### Source extract
######

Permalink
Find file
Fetching contributors…
Cannot retrieve contributors at this time
475 lines (388 sloc) 19 KB
title author date output
SPAM/HAM SMS classification using caret and Naive Bayes
Jesus M. Castagnetto
2015-01-03
html_document
theme keep_md toc
readable
true
true
library(knitr)
opts_chunk$set(cache=TRUE, comment="", warning=FALSE, message=FALSE)

Background

Motivation

I am currently reading the book "Machine Learning with R"[^mlr] by Brent Lantz, and also want to learn more about the caret[^caret] package, so I decided to replicate the SPAM/HAM classification example from the chapter 4 of the book using caret instead of the e1071^e1071 package used in the text.

There are other differences apart from using a different R package: instead of using as comparison the number of false positives, I decided to use the sensitivity and specificity as criteria to evaluate the prediction models. Also, I used the calculated models on a (different) second dataset to test their validity and prediction performance.

[^mlr]: Book page at Packt

[^caret]: The caret package site

Preliminary information

The dataset used in the book is a modified version of the "SMS Spam Collection v.1" created by Tiago A. Almeida and José Maria Gómez Hidalgo^smsspamcoll, as described in Chapter 4 ("Probabilistic Learning -- Clasification Using Naive Bayes") of the aforementioned book.

You can get the modified dataset from the book's page at Packt, but be aware that you will need to register to get the files. If you rather don't do that, you can get the original data files from the original creator's site.

To simplify things, we are going to use the original dataset.

######

### Data provided
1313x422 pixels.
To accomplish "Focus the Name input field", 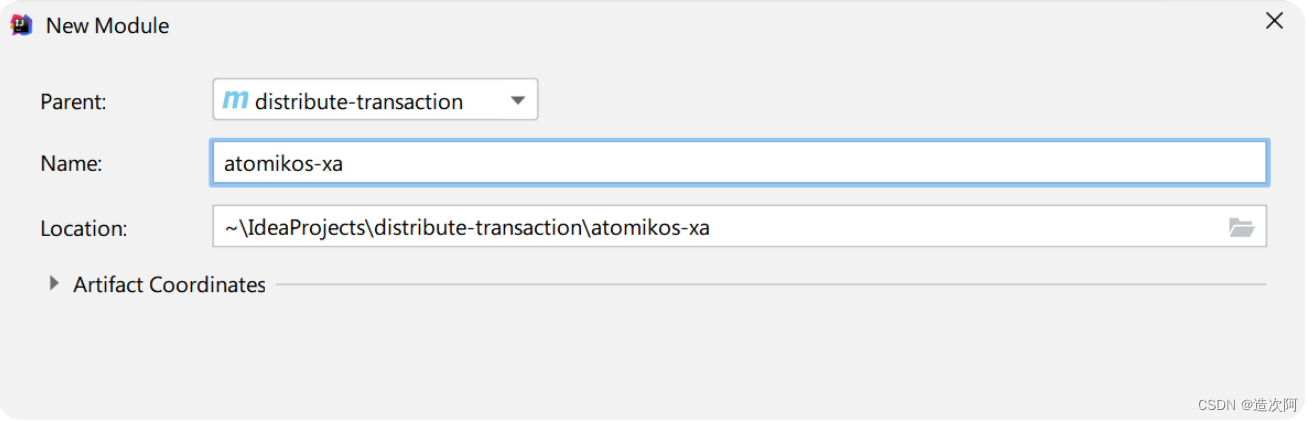I will 739,163.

######

### Set task A
In the SMS spam classification write-up, who created the "SMS Spam Collection v.1"?
### Set task B
Please put this sentence from the SMS spam classification write-up into Spanish: "To simplify things, we are going to use the original dataset."
### Set task C
Carry on the SMS spam classification write-up from its final sentence.
You won't need the lines above for anything here.

### Written reply A
Tiago A. Almeida and José Maria Gómez Hidalgo.

### Written reply B
Para simplificar las cosas, vamos a usar el conjunto de datos original.

### Written reply C
For this excercise we will use the caret package to do the Naive Bayes[^nb] modeling and prediction, the tm package to generate the text corpus, the pander package to be able to output nicely formated tables, and the doMC to take advantage of parallel processing with multiple cores. Also, we will define some utility functions to simplify matters later in the code.

[^nb]: The caret package uses the klaR package for the Naive Bayes algorithm, so we are loading that library and its dependency (MASS) beforehand.

# libraries needed by caret
library(klaR)
library(MASS)
# for the Naive Bayes modelling
library(caret)
# to process the text into a corpus
library(tm)
# to get nice looking tables
library(pander)
# to simplify selections
library(dplyr)
library(doMC)
registerDoMC(cores=4)

# a utility function for % freq tables
frqtab <- function(x, caption) {
    round(100*prop.table(table(x)), 1)
}
# utility function to summarize model comparison results
sumpred <- function(cm) {
    summ <- list(TN=cm$table[1,1],  # true negatives
                 TP=cm$table[2,2],  # true positives
                 FN=cm$table[1,2],  # false negatives
                 FP=cm$table[2,1],  # false positives
                 acc=cm$overall["Accuracy"],  # accuracy
                 sens=cm$byClass["Sensitivity"],  # sensitivity
                 spec=cm$byClass["Specificity"])  # specificity
    lapply(summ, FUN=round, 2)
}

Reading and preparing the data

We start by downloading the zip file with the dataset, and reading the file into a dataframe. We then assign the appropiate names to the columns, and convert the type into a factor. Finally, we randomize the data frame.

if (!file.exists("smsspamcollection.zip")) {
download.file(url="http://www.dt.fee.unicamp.br/~tiago/smsspamcollection/smsspamcollection.zip",
              destfile="smsspamcollection.zip", method="curl")
}
sms_raw <- read.table(unz("smsspamcollection.zip","SMSSpamCollection"),
                      header=FALSE, sep="\t", quote="", stringsAsFactors=FALSE)
colnames(sms_raw) <- c("type", "text")
sms_raw$type <- factor(sms_raw$type)
# randomize it a bit
set.seed(12358)
sms_raw <- sms_raw[sample(nrow(sms_raw)),]
str(sms_raw)

The modified data used in the book has 5559 SMS messages, whereas the original data used here has r nrow(sms_raw) rows (caveat: I have not checked for duplicates in the original dataset).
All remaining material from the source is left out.